# POS Toro 3650 Single Stage Durajunk Engine



## asnowsquall (Dec 30, 2001)

Last April I stopped by Home Depot and saw a Toro 3650 that was Reconditioned and puchased it for $371 with tax. Sales guy said it possible someone didn't care for it and just brought it back, then H.D. sends it out to a small engine shop were they check it out so that the TORO 2 year warranty can be honored to whoever buys it, in this case me. I'm thinking cool, simple 2 stroke, can't be anything wrong with it, + it's a TORO! Got to use it one time in April I believe and in conked out on me, hmmm, strange. This year two good sized snowstorms and I can't believe how nice it is when it first start up, nice unit. Then after about 5 minutes or so, it starts acting up. At idle it's searching, almost like the mixture isn't right. Under load, is starts loosing power, die's all together, or one time it screamed, one time it was way low. It's not the governor, I tried taking control of the governor with my finger it it won't rev or do anything basically. Weird one. By the way, the carb is black plastic! Yuck! If you let it sit for a while it seems to be OK again. H.D. says they can send it out for repair, but I won't see it for a while. They said better off checking out the local TORO dealer. Looks like a chance to save some $$ is going to turn out frustrating. Ready for a HONDA after seeing the plastic carb. I'm 40years old and it doesn't seem to bad to through in and out of my truck,and I really like this thing when it's running right, + I like being able to control the chute without reaching around for it. Anybody else have this experience? Do I have a lemon? The tech at H.D. said they just sold a new won and it came back for the same problem I'm describing.:angry:


----------



## TLS (Jan 31, 2000)

This just further proves my theory of staying away from ANY equipment that HD sells. Even if it's available at a Commercial dealership. If HD carries it, it's almost always designed to sell at a HD (ie cheaper).

What mixture are you running?

Good Gas?

Did you break it in yet?


----------



## asnowsquall (Dec 30, 2001)

Fresh gas, 50:1 with TORO oil. Break In??


----------



## TLS (Jan 31, 2000)

Break In = Running it for an extended period of time at various RPM's. All engines benefit from it, some more than others.

Does your engine seem to be starving for gas or is spark jumping in and out? I would assume the air filter is OK. THey are the three causes, now you need to determine which it is.

How about a fuel filter? Does it have an in tank pickup filter, or an in-line filter?

Dirt in carb?


WAIT a minute..... it's under warranty, RIGHT?


I'd take it back to HD and ask for either your money back or a new model. Ask to speak to a manager. As long as you have your reciept, you'll be OK.


----------



## calhoun (Oct 18, 2003)

Just a thought. Check the gas cap. They ship these with a plastic seal to prevent any thing from getting into the tank. If this was not removed there will be no air vent into the tank. It will act as you discribe runs good but than cant get gas. Let it sit it will run good for a while more.
□ □ □ □ □ □ □
--- To be done ---
[1] Answer these questions from the snowblower thread:
(a) How much did the buyer pay for the reconditioned Toro 3650, tax included?
(b) What fuel mixture does the owner say he is running?
(c) According to the last reply, what do they ship these with to keep anything from getting into the tank?
[2] Set down the part of the snowblower thread starting with "WAIT a minute....." and going on through "a while more.", word for word.

--- Given material ---
□ □ □ □ □ □ □
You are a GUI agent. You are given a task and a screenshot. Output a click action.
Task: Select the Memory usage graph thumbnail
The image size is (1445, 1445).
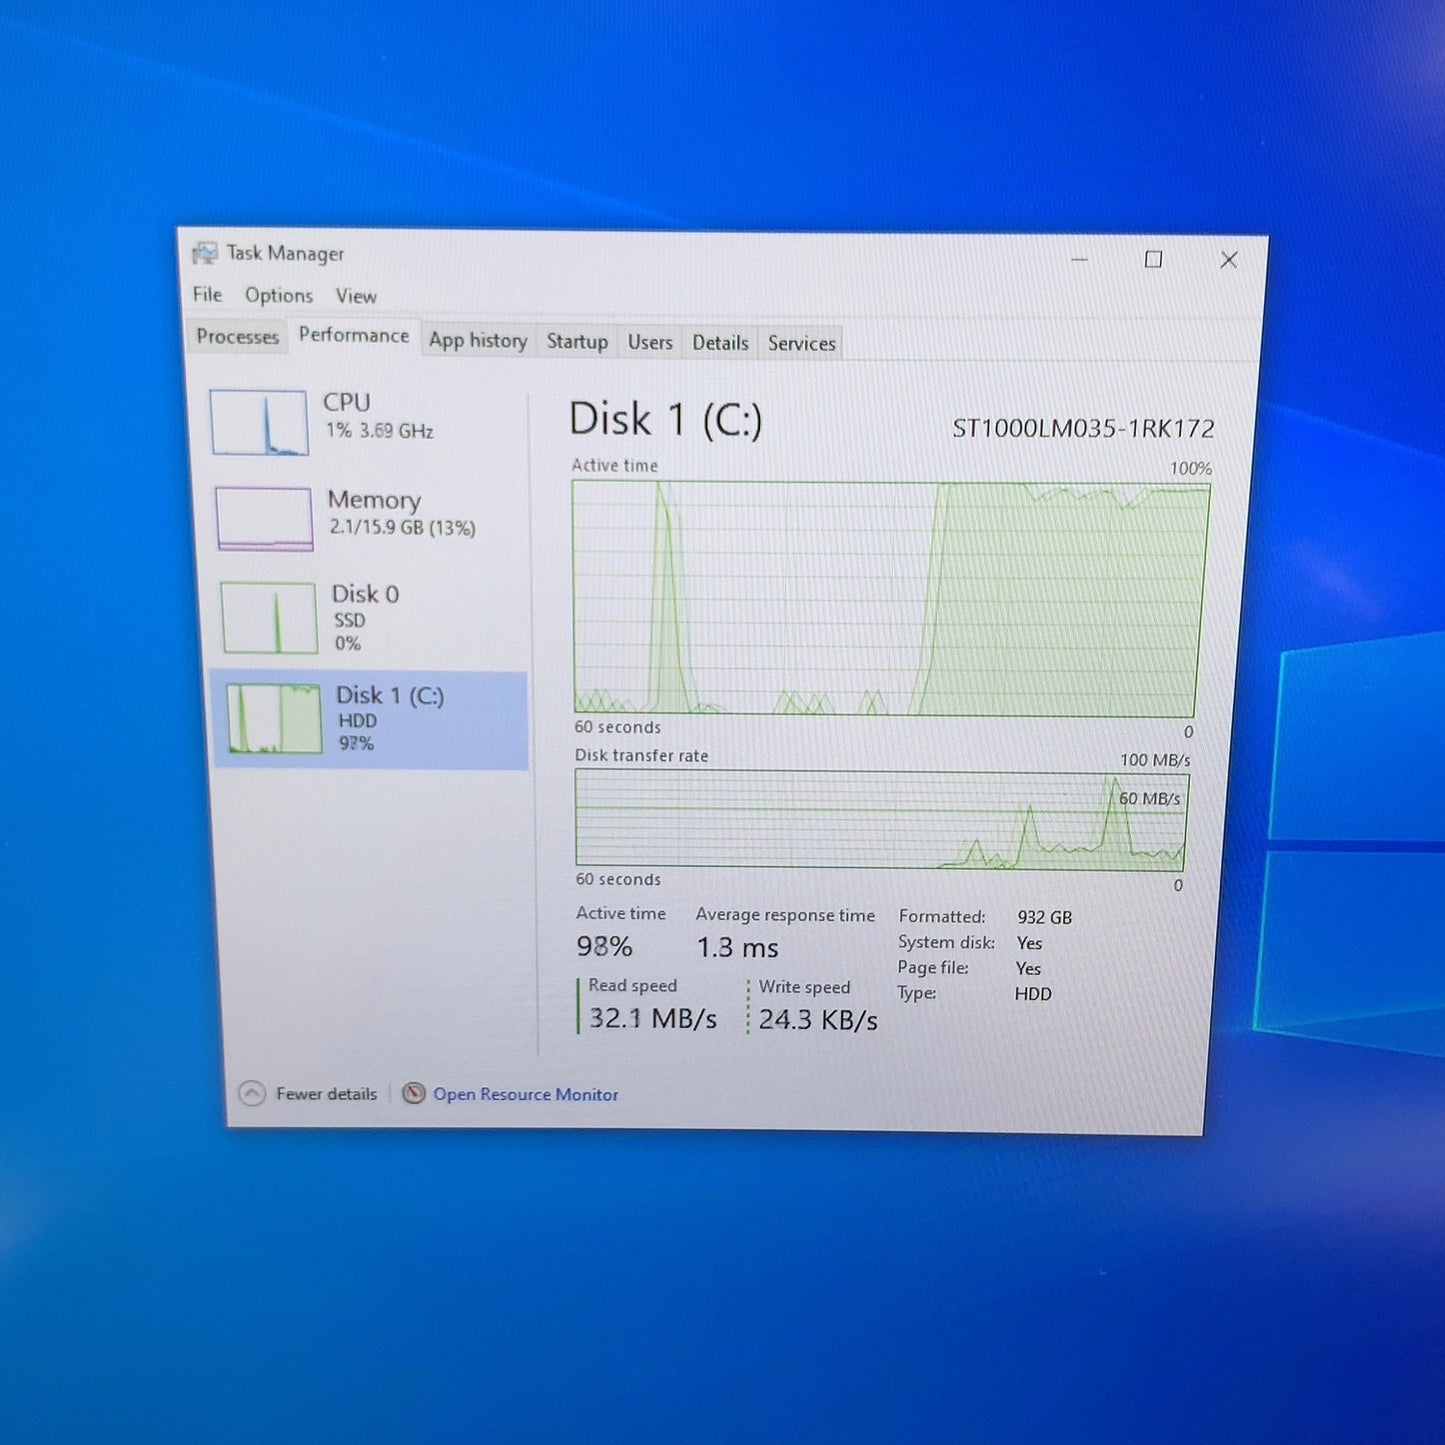pos(265,518)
□ □ □ □ □ □ □
--- Solutions ---
[1]
(a) $371 with tax.
(b) Fresh gas, 50:1 with Toro oil.
(c) A plastic seal.

[2]
WAIT a minute..... it's under warranty, RIGHT?


I'd take it back to HD and ask for either your money back or a new model. Ask to speak to a manager. As long as you have your reciept, you'll be OK.


----------



## calhoun (Oct 18, 2003)

Just a thought. Check the gas cap. They ship these with a plastic seal to prevent any thing from getting into the tank. If this was not removed there will be no air vent into the tank. It will act as you discribe runs good but than cant get gas. Let it sit it will run good for a while more.